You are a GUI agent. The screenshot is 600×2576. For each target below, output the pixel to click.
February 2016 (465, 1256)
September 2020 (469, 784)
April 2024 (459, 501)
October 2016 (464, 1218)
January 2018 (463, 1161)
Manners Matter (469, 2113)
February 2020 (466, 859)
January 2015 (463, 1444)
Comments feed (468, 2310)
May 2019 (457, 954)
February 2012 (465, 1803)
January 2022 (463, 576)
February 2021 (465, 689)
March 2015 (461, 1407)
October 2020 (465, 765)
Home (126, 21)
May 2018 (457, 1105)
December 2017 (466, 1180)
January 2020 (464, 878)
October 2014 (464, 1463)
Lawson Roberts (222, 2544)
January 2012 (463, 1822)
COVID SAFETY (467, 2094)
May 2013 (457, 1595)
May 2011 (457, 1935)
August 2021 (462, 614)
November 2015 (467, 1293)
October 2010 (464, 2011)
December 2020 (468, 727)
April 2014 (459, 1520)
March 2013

§ Work order: Scan the material above for the string "February", returning each line that contains it.

§ Solution to the problem:
February 2016 (465, 1256)
February 2020 (466, 859)
February 2012 (465, 1803)
February 2021 (465, 689)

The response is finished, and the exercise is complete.